§ **What to produce**
Up to and including the final line, retype each line of the records below, starting with the one that contains "4) Спадок (1236, 550)".

§ **Data records**
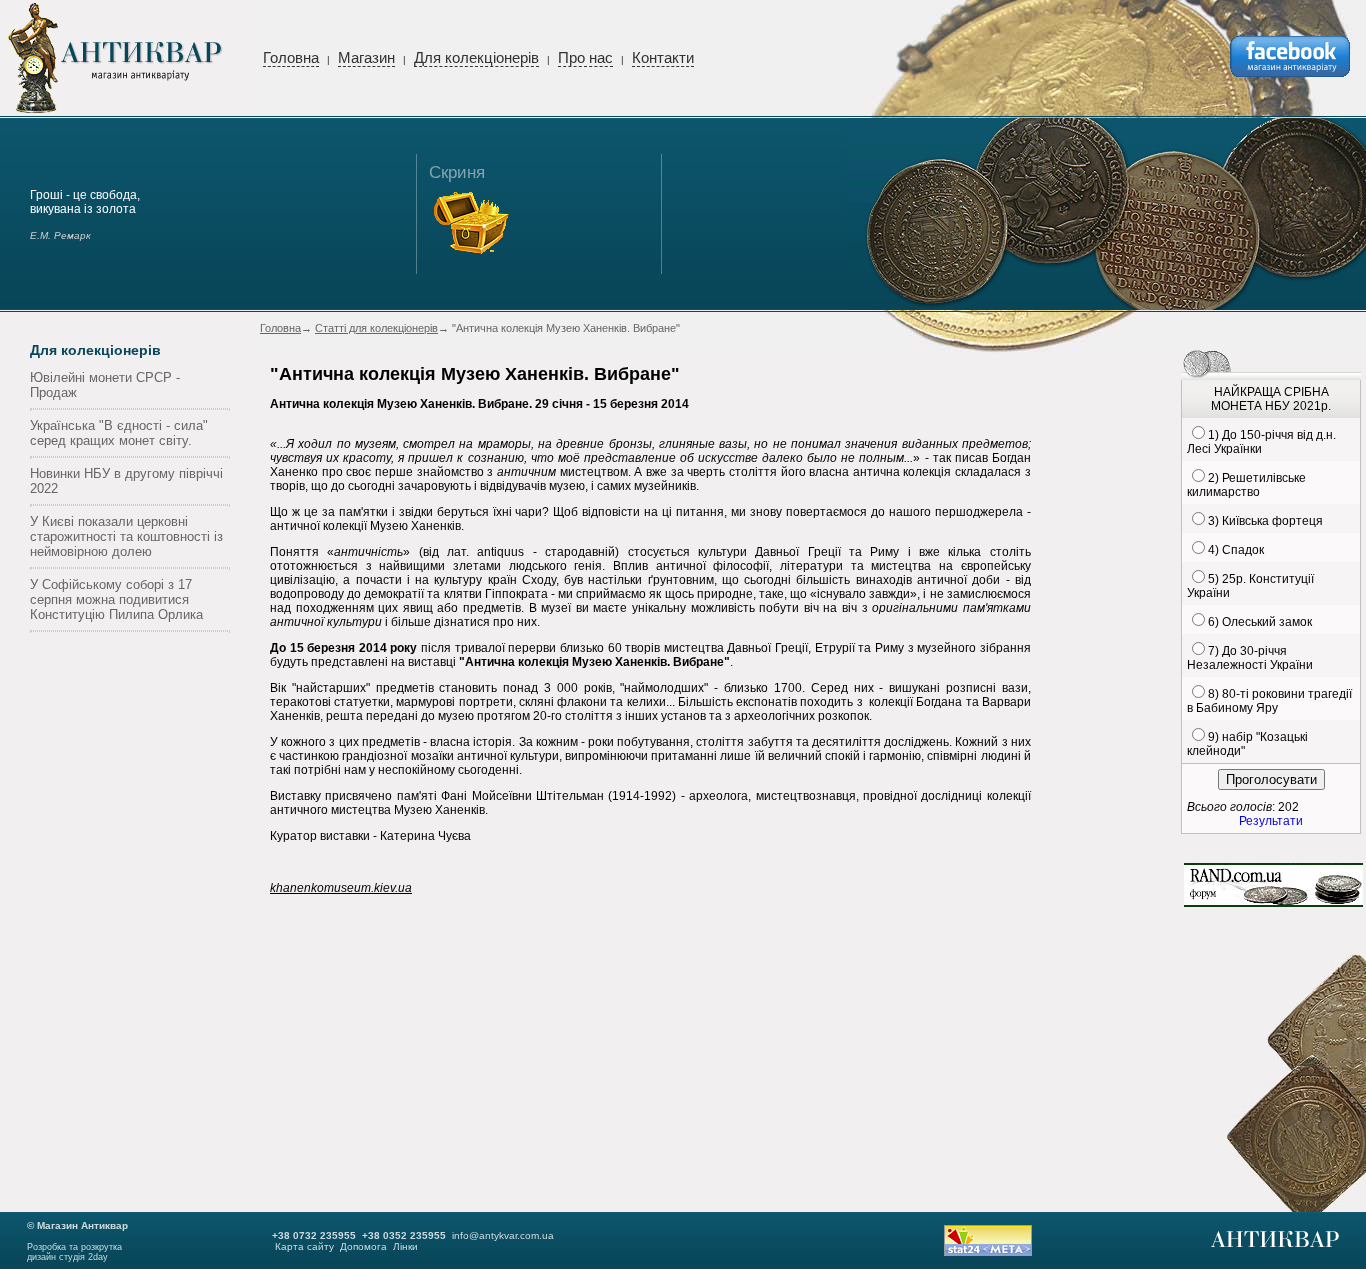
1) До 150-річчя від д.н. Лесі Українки (1261, 442)
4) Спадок (1236, 550)
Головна (291, 57)
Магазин (366, 57)
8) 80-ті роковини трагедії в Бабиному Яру (1269, 701)
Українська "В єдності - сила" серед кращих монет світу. (119, 433)
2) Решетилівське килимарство (1246, 485)
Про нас (585, 57)
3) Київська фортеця (1265, 521)
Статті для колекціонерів (376, 328)
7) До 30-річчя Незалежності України (1250, 658)
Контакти (663, 57)
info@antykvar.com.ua (503, 1235)
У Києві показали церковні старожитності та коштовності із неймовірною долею (126, 536)
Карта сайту (304, 1246)
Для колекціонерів (476, 57)
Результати (1271, 821)
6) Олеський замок (1260, 622)
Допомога (363, 1246)
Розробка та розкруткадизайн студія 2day (74, 1252)
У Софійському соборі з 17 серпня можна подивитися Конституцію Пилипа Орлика (116, 599)
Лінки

§ **Result**
4) Спадок (1236, 550)
Головна (291, 57)
Магазин (366, 57)
8) 80-ті роковини трагедії в Бабиному Яру (1269, 701)
Українська "В єдності - сила" серед кращих монет світу. (119, 433)
2) Решетилівське килимарство (1246, 485)
Про нас (585, 57)
3) Київська фортеця (1265, 521)
Статті для колекціонерів (376, 328)
7) До 30-річчя Незалежності України (1250, 658)
Контакти (663, 57)
info@antykvar.com.ua (503, 1235)
У Києві показали церковні старожитності та коштовності із неймовірною долею (126, 536)
Карта сайту (304, 1246)
Для колекціонерів (476, 57)
Результати (1271, 821)
6) Олеський замок (1260, 622)
Допомога (363, 1246)
Розробка та розкруткадизайн студія 2day (74, 1252)
У Софійському соборі з 17 серпня можна подивитися Конституцію Пилипа Орлика (116, 599)
Лінки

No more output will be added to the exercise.